John McGuire

Personal information
- Date of birth: 29 March 1902
- Place of birth: Darlington, England
- Height: 5 ft 10 in (1.78 m)
- Position: Centre forward

Senior career*
- Years: Team / Apps / (Gls)
- Darlington Railway Athletic
- 19??–1925: Cockfield / ? / (?)
- 1925–1926: Charlton Athletic / 6 / (0)
- 1926–1927: Wigan Borough / 33 / (13)
- 1927–1928: Nelson / 20 / (2)
- 1928–1930: Darlington / 42 / (7)

= John McGuire (footballer) =

English footballer

John McGuire (born 29 March 1902, date of death unknown) was an English professional footballer who played for four different Football League clubs. Primarily a centre forward, he could also play as an inside forward and was occasionally used at left-half. Born in Darlington, County Durham, he began his career in non-League football with Northern Football League side Darlington Railway Athletic. He later had a spell with Cockfield before joining Football League Third Division South club Charlton Athletic in August 1925. In his first season with the London club he made six league appearances as the team finished 21st in the division and were forced to apply for re-election.

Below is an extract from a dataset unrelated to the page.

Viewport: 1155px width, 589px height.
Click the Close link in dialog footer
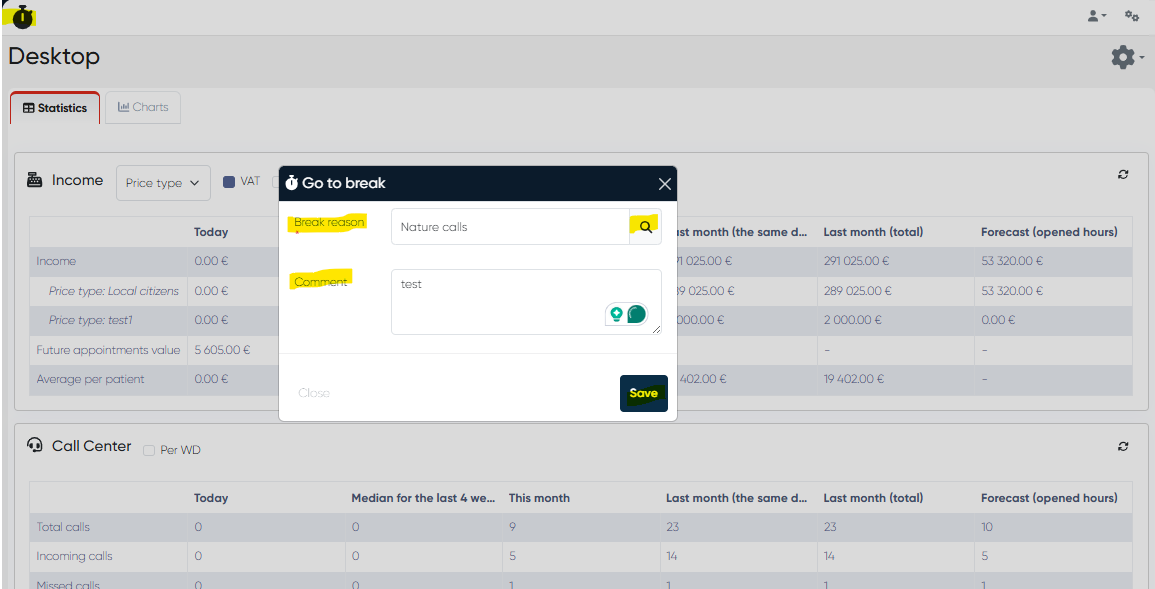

McGuire moved to the Third Division North in November 1926 when he signed for Wigan Borough. In what was to be the most prolific goalscoring period of his career, he netted 13 goals in 33 league matches for the Springfield Park club in a 13-month spell. Four months into the 1927–28 season, McGuire transferred to struggling Nelson on a free transfer. He made his debut for Nelson in the 1–5 defeat to Ashington at Seedhill on 3 December 1927. The following game, he scored his first goal for his new side in the 2–4 away loss at his former club Wigan Borough. McGuire went on to make a total of 20 league appearances for Nelson, but scored only once more. The team finished bottom of the Third Division North at the end of the campaign, and while their re-election application was successful several players, including McGuire, left the club in the summer of 1928.

In July 1928, McGuire signed for his hometown club, Darlington. He spent two seasons at Feethams, during which time he played 42 league matches and scored 7 goals before retiring from professional football at the end of the 1929–30 campaign.